Brief:
All of the lines below need to be copied exactly, apart from the pictures.

Given data:
- - -

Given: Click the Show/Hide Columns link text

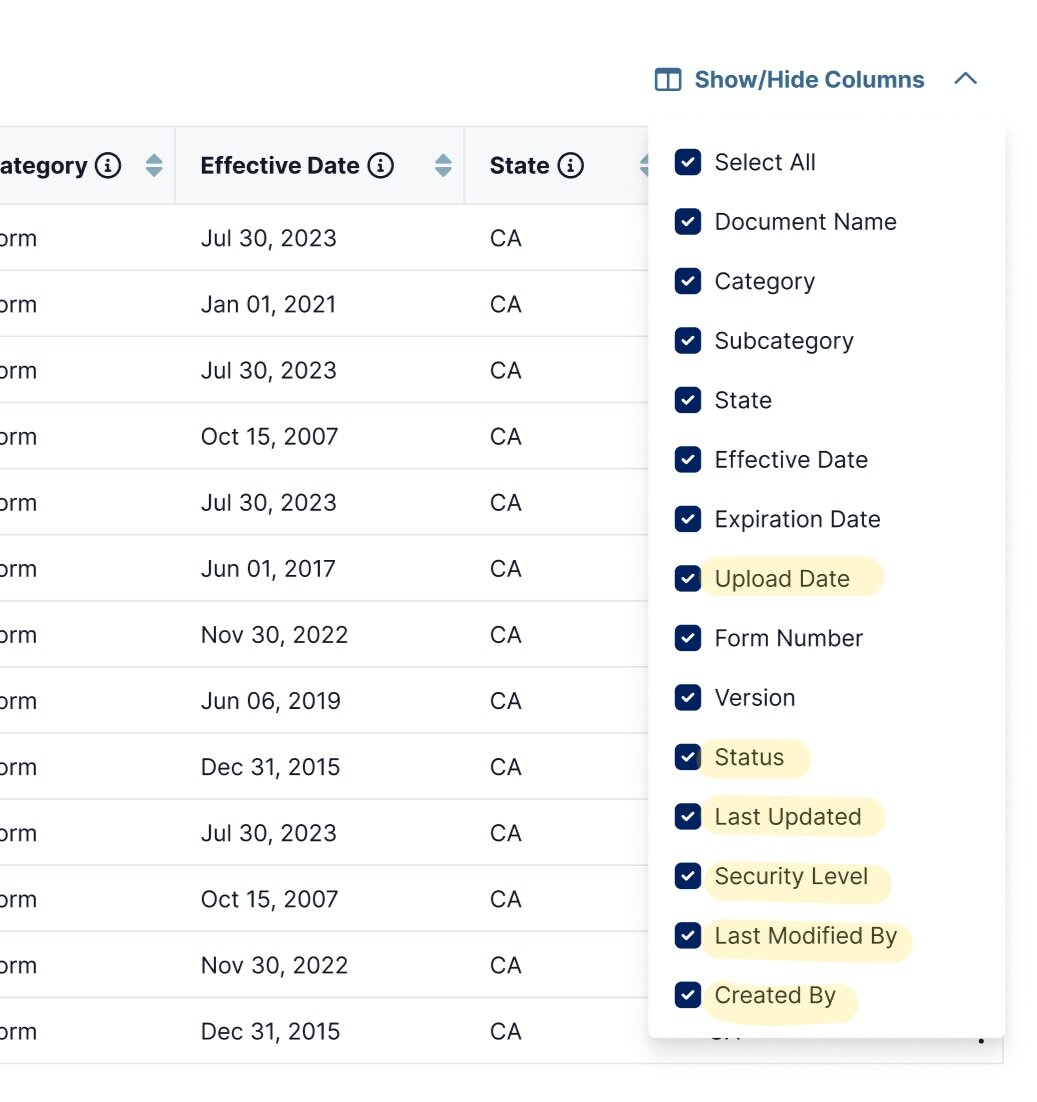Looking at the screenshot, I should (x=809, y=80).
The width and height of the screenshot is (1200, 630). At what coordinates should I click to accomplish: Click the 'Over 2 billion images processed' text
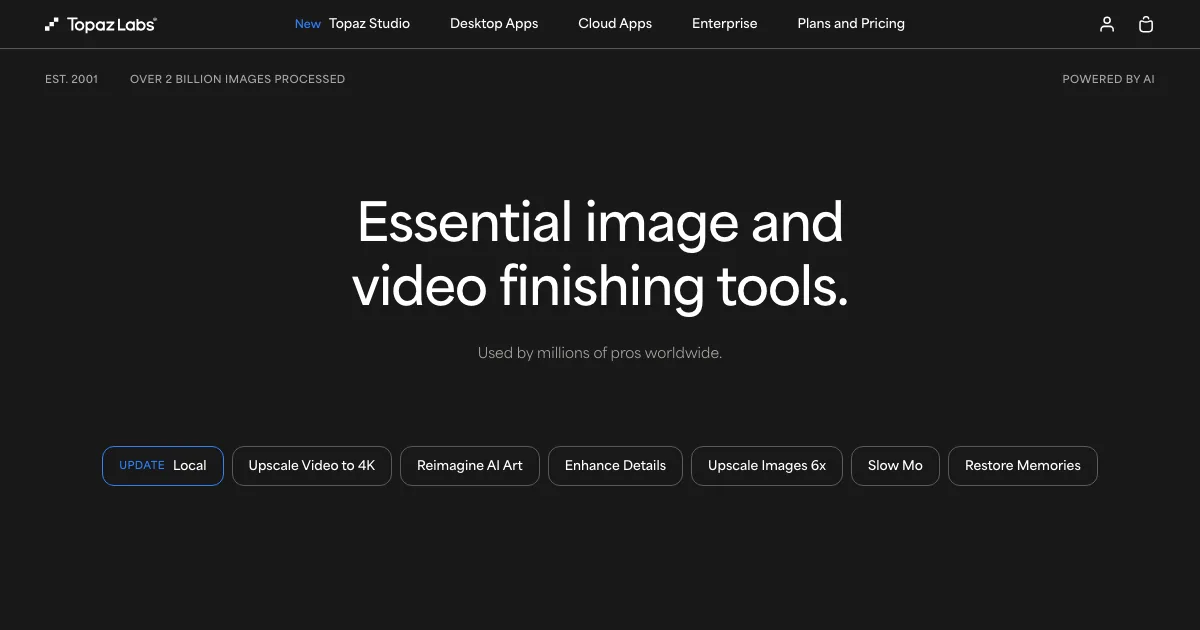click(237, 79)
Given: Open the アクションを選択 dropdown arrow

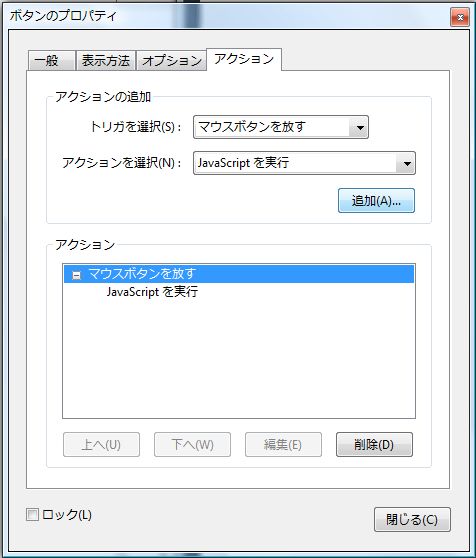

- - -

Your solution:
Given: Click the Show/Hide Columns link text

Looking at the screenshot, I should (x=809, y=80).
The width and height of the screenshot is (1200, 630). At what coordinates should I click to accomplish: Click the 'Over 2 billion images processed' text
click(237, 79)
Given: Open the アクションを選択 dropdown arrow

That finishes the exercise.